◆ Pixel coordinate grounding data
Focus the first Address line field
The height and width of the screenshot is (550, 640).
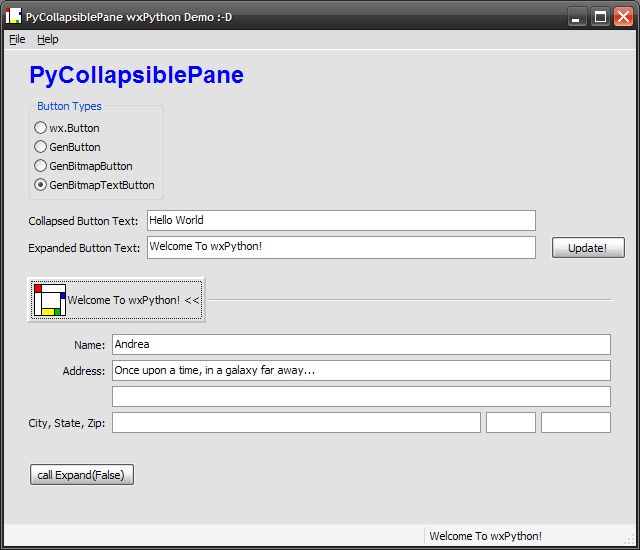pos(360,370)
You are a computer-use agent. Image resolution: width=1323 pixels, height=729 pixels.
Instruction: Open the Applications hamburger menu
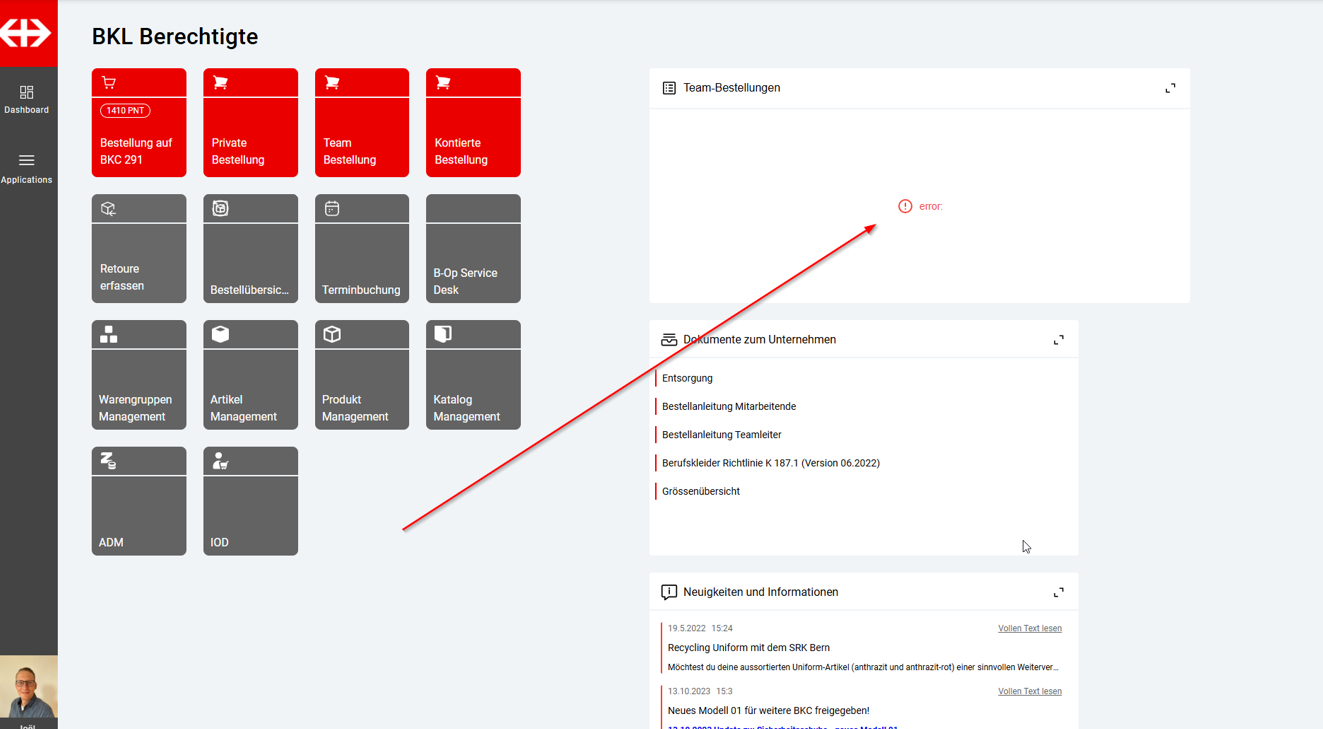click(x=27, y=167)
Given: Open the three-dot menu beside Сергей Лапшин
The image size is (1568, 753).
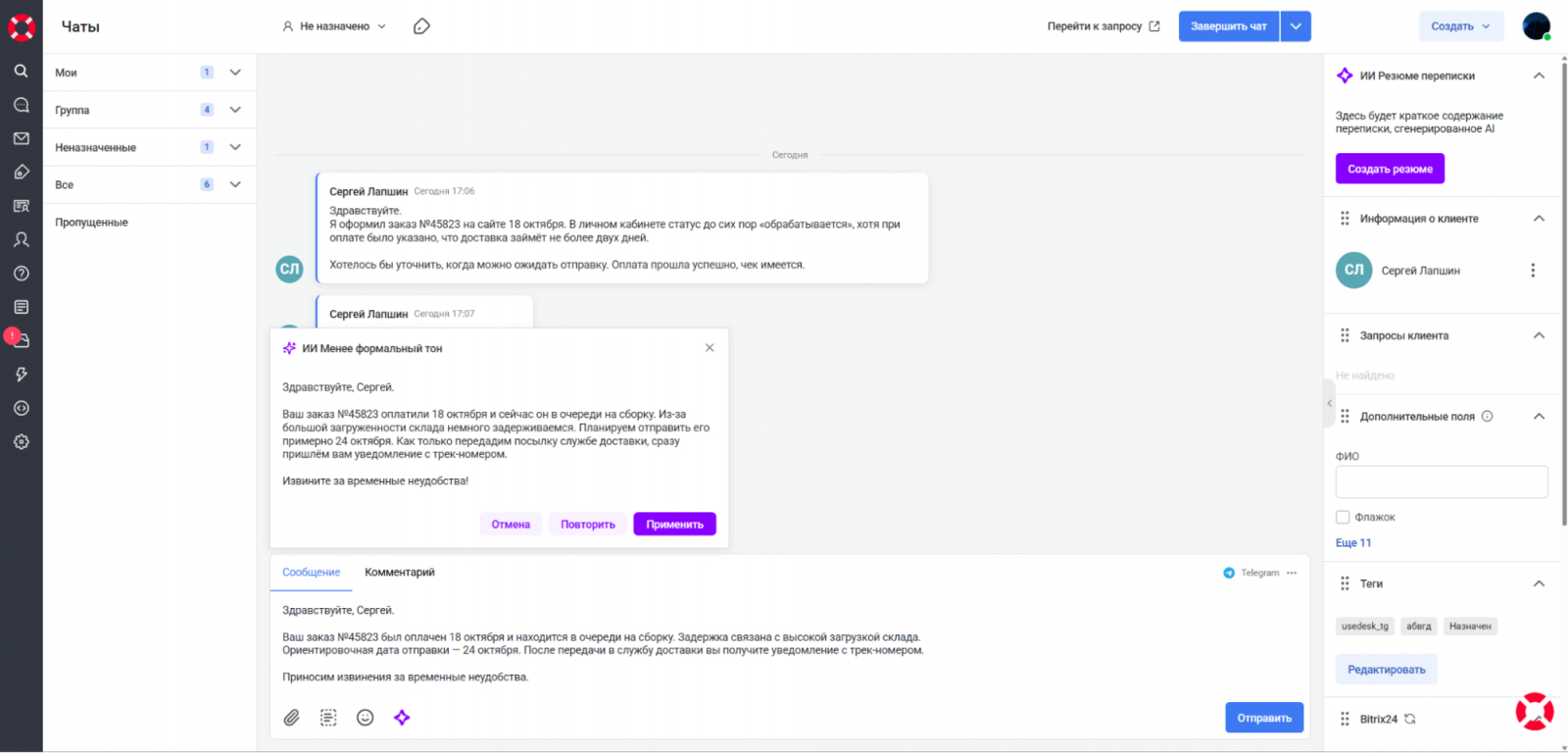Looking at the screenshot, I should click(1533, 271).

◆ What the exercise asks
The answer should consist of every line above, exact and free of images.

◆ Response area
Focus the first Address line field
The height and width of the screenshot is (550, 640).
pos(360,370)
You are a computer-use agent. Image resolution: width=1323 pixels, height=729 pixels.
Instruction: Open the Applications hamburger menu
click(x=27, y=167)
Given: Open the three-dot menu beside Сергей Лапшин
The image size is (1568, 753).
Looking at the screenshot, I should click(1533, 271).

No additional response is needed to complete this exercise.